Looking for help creating a macro; which functions are used and how is it organized? Details Below!

Hi everyone,

I’m working in a sheet that has 4 tabs with information about insurance companies. The sheet is used for updating a database that tells users which states a company works in as well as what type of insurance they sell.

There are two tabs for states – add and delete, as well as two for insurance codes – add and delete as well. If Company A is marked with an x in the add column for AZ, then it will delete Arizona in the database. Same thing for the insurance codes. This is what it looks like currently:

image description

image description

The issue is that the upload to the database needs each state to link to each code. Basically, we can’t tell it to just “add AUTO to Company A”. Instead, you need to tell it to add AUTO to Company A for WI, then add it for IL, and so on.

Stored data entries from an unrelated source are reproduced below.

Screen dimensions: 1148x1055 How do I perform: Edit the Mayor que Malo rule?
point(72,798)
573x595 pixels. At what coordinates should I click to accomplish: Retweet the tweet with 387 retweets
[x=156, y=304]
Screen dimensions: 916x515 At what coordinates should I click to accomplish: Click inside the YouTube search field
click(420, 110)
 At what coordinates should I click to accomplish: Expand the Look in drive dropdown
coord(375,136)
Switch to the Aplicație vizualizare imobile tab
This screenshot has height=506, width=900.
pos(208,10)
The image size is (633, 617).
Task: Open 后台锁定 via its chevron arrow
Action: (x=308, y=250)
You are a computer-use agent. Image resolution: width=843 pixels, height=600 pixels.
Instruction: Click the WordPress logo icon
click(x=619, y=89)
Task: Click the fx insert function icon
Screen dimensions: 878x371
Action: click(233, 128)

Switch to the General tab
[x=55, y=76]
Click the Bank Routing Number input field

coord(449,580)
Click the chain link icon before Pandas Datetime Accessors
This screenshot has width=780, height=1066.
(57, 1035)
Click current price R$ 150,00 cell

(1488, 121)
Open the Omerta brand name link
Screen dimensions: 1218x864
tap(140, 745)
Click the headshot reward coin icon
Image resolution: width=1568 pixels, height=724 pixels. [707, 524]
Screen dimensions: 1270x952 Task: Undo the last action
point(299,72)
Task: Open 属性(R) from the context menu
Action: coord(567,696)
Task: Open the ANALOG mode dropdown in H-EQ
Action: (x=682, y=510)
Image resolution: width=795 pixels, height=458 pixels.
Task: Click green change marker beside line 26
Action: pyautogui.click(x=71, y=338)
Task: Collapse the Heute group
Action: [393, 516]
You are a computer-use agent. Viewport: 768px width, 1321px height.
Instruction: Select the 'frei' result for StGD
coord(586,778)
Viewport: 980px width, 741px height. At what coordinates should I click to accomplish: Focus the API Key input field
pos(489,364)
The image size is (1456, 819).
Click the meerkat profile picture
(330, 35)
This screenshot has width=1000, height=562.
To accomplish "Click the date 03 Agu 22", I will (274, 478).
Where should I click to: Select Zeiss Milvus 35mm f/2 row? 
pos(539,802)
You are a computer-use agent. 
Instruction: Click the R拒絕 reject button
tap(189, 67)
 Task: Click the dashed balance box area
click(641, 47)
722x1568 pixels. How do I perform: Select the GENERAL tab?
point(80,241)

The end result should look like this:

image description

and so on far all of the states and codes. I understand how to do this algorithmically but have no idea how to turn it into a macro or even which functions to use. Because its relatively simple to do in a stepwise fashion I assume it is possible, I am just not sure how. It would take days or weeks to do in the actual sheet which has tens of thousands of rows.

Here are the steps involved in doing it manually:

  1. Count the number of states being added for each insurance company. In this case, Company A has 6 states.
  2. Under the first row in the CODE sheet, add that number minus one. In this case you add 5 rows under the row with AUTO, giving you 6.
  3. Copy and paste the states into the “States” column in the CODE sheet.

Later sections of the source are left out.